2. Aussie Shampoo : "Killibinbin!" (2013)
Aussie transit ad photo via British blogger Laura Brown.
Numerous Aussie brand advertisements for the company's Shine Shampoo use the word "killibinbin," which they claim is "ancient Aussie" for "uber shiny." Problem: calling indigenous Australians "ancient Aussies" makes about as much sense as calling indigenous North Americans "ancient Americans." There are hundreds of Aboriginal groups with distinct languages still living in Australia, but Aussie never bothers to specify which of these languages "killibinbin" is borrowed from. Aussie also claims to make use of "ancient Aussie beauty secrets"—not so easily obtained in Cincinnati, where Procter & Gamble (who owns the Aussie brand) is based. Oh, well, anything to sound "exotic," right?
3. Nivea for Men's "Re-civilize Yourself" (2011) and 4. Cadiveu Professional, Brasil: "I Need Cadiveu" (2013)
In 2011, Nivea for Men ran an ad depicting a black man with cropped hair preparing to toss an object that looked an awful lot like the dismembered head of a black man with a beard and Afro. (It was meant to be a mask. Ignorance plus bad design for the win!) Quick tip: America's gruesome history of lynchings means any ad that even appears to reference decapitating black people is not the best idea.

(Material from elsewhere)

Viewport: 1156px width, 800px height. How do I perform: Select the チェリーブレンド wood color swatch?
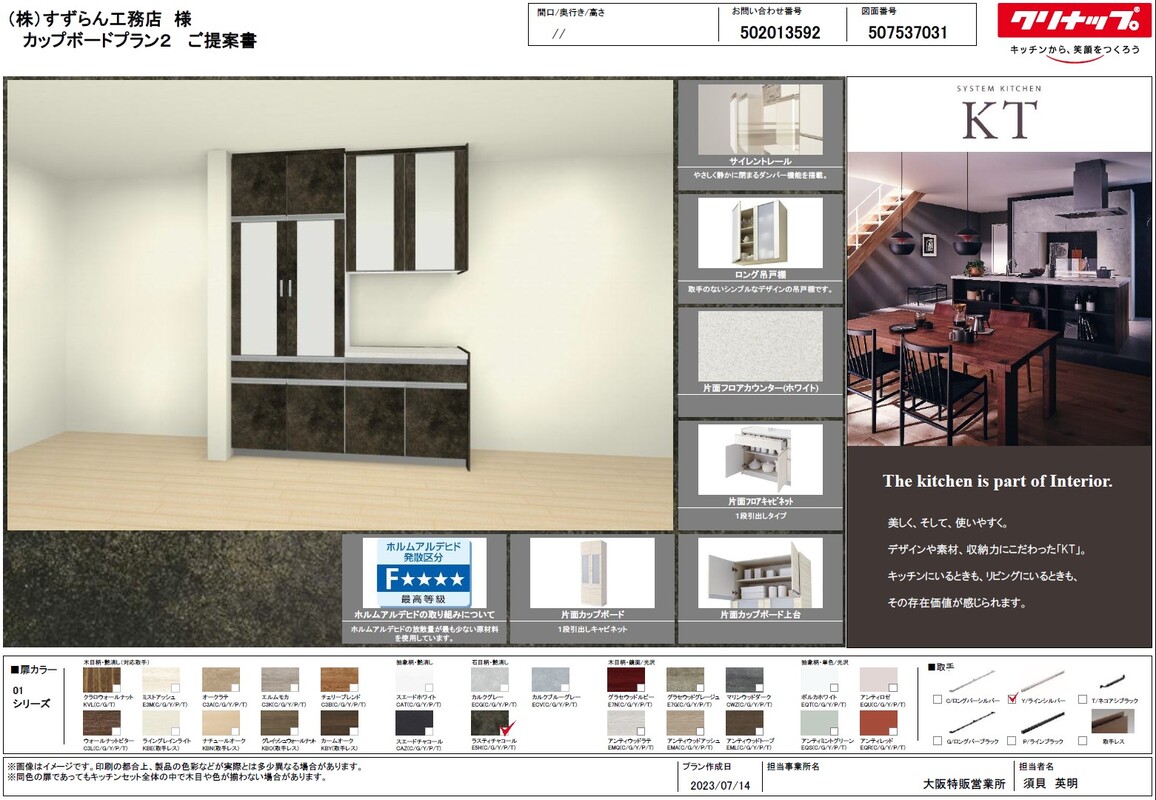[x=339, y=681]
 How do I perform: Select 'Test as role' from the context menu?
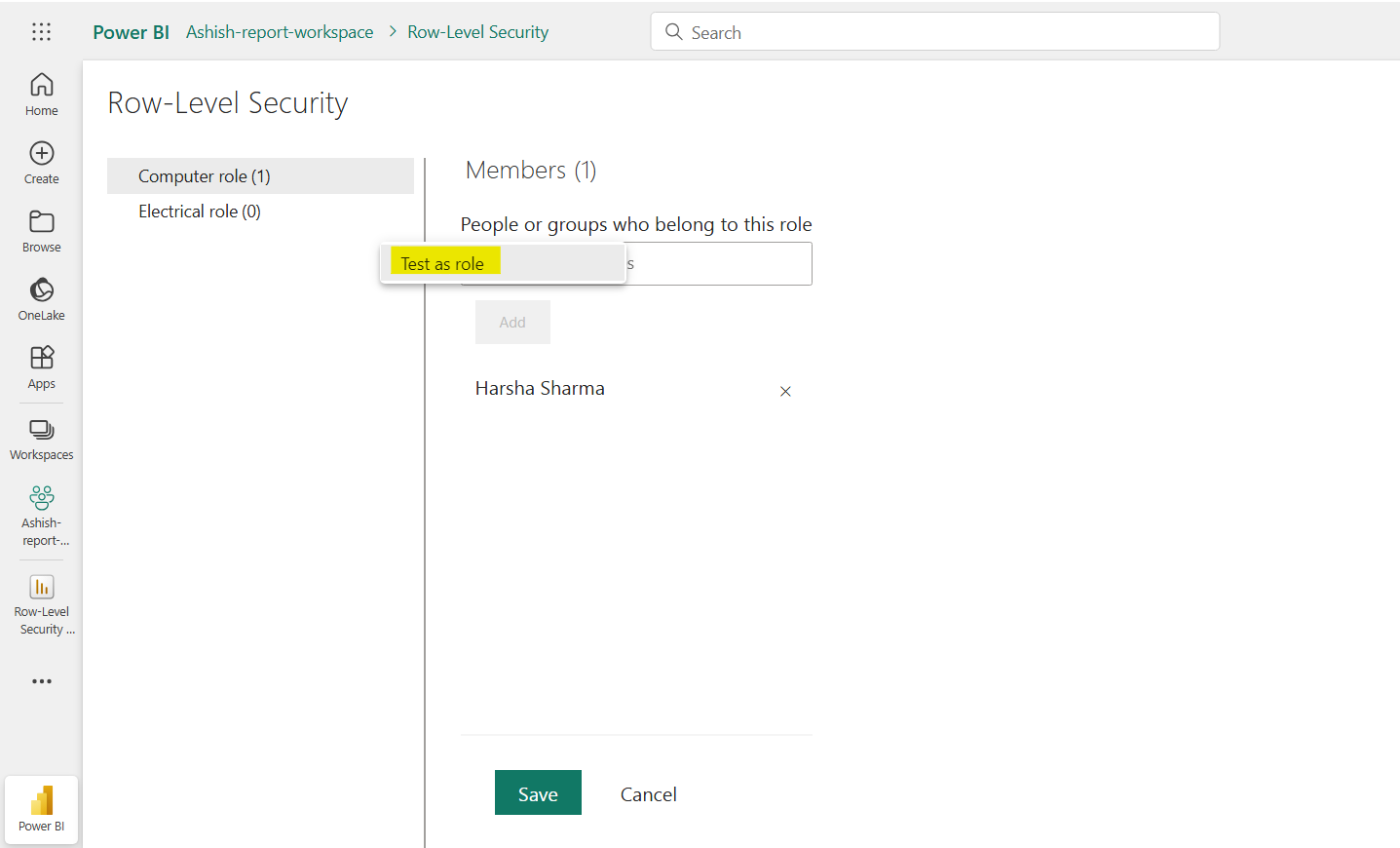(x=443, y=262)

In January, Cadiveu Professional came under fire for a series of Facebook images that depicted white women wearing massive Afro wigs and holding signs that read "Eu preciso de Cadiveu" ["I need Cadiveu"]. Unsurprisingly, many Afro-Brazilian women were unhappy with this and launched a Facebook protest in response.
The implication of both these ad campaigns is that the hair texture of most black people is inherently unattractive, out of control, and must be fixed. But the ads are also tied to a stereotype of black people, especially black Africans and Africa itself, as wild and uncivilized. Both companies ended up walking back their campaigns and apologizing. To its credit, Nivea took the unusual step of clearly stating that the ad was "inappropriate and offensive." Cadiveu went the more typical route of apologizing "to anyone who was offended in some way."